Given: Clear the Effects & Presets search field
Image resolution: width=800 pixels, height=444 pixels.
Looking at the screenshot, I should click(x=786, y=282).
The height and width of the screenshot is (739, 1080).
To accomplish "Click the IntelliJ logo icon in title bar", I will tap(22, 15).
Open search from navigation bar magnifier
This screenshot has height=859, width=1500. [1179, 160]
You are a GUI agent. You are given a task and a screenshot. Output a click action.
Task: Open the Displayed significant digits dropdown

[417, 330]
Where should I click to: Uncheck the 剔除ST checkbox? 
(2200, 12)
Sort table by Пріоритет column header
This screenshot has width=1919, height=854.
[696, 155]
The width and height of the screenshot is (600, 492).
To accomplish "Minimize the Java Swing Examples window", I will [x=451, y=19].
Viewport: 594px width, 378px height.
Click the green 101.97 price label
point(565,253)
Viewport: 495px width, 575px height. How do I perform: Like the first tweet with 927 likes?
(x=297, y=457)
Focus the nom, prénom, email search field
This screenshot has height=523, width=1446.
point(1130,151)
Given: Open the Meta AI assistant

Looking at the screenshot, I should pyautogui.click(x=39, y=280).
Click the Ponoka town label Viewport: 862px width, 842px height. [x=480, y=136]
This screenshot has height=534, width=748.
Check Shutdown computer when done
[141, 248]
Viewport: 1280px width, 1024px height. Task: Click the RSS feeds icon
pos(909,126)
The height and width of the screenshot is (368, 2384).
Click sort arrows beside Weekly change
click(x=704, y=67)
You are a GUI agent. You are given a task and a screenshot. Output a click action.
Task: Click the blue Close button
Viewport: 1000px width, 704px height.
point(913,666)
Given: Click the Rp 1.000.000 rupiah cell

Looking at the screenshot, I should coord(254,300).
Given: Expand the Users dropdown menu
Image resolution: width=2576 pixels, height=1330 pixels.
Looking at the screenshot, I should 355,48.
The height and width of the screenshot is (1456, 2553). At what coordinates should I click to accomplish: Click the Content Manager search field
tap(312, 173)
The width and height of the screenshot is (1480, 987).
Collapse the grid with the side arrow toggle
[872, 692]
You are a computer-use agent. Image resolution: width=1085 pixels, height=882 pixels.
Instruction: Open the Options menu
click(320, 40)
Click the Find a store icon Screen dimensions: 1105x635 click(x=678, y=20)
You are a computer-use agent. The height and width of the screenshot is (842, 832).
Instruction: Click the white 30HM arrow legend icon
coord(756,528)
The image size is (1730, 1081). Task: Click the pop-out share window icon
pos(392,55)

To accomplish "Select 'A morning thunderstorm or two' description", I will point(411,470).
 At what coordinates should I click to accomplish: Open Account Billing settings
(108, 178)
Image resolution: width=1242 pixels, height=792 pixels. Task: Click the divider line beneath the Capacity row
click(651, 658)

▬▬▬▬▬▬

- **Task directions**: Wherever the word "agent" appears in the entries above, copy that whole line.

- **Solution for this problem**:
You are a GUI agent. You are given a task and a screenshot. Output a click action.
You are a GUI agent. You are given a task and a screenshot. Output a click action.
You are a computer-use agent. Image resolution: width=1085 pixels, height=882 pixels.
You are a computer-use agent. The height and width of the screenshot is (842, 832).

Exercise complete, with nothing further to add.